TenK

May 22, 2016
By

(This article was first published on - R, and kindly contributed to R-bloggers)

TenK is an R package aimed at simplifying the collection of SEC 10-K annual reports. It contains the following features:

  1. Robust scraping and parsing of reports using the rvest package
  2. Resolves FTP urls to their HTML counterparts, which increases the speed of retrieving the documents and adds a lot of useful metadata.
  3. Cleans and returns either full reports or just the business desciption for each report.

This document introduces basic usage of the TenK package.

A copy of this documentation is available via R in PDF format.
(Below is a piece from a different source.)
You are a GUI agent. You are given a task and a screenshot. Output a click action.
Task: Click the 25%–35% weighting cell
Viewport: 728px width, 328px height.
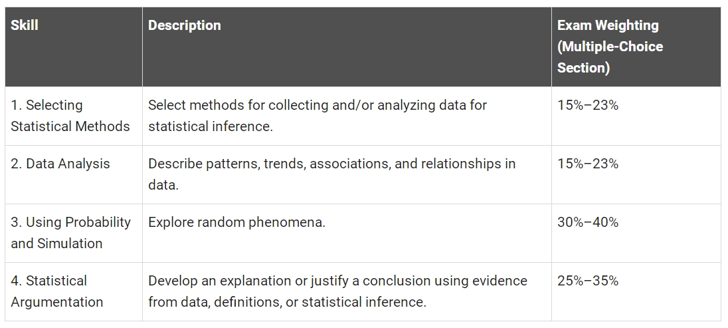(x=636, y=291)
To view it, execute vignette("TenK") in your R console.

1. Package information

1.1 Known issues

TenK can correctly scrape approximately 90% of all business descriptions. If any, issues are usually related to the following causes:

  1. The business description has been omitted
  2. The business description is located somewhere at the end of the document
  3. The report uses unconventional paragraph styles (this will result in the program being unable to find the description and returning “NA”).
  4. When the text was extracted from the HTML document, certain paragraphs got “squished” together, which throws off the program. (e.g. “part 1 item 1” becomes “part1item1.”.)

You may observe that words appear to be “squished” together, like so:

...holder(s).employeesas of december 28, 2014, we had 8,696 full-time employees, including 3,014 employees in
research and development, 1,023 employees in sales and marketing, 639 employees in general and administrative,
and 4,020 employees in operations. none of our employees is represented by a collective bargaining agreement 
and we have never experienced any employee work stoppage. we believe that our employee relations are
good.10table of contentsexecutive officersour executive officers,..

This is due to the way rvest extracts text from the page and mainly affects paragraph headers. I am looking for a way to fix this.

1.2 How does TenK work?

The main function in this package, TenK_process, takes as its input a URL belonging to a 10-K report. The URL can point either to the FTP or the HTML version of the report. If the user passes an FTP url, then TenK_process automatically determines the HTML version and collects useful metadata. If the user passes an HTML url, TenK_process also collects metadata and returns the scraped text. Currently, TenK_process either returns the full 10-K report, or the business description section.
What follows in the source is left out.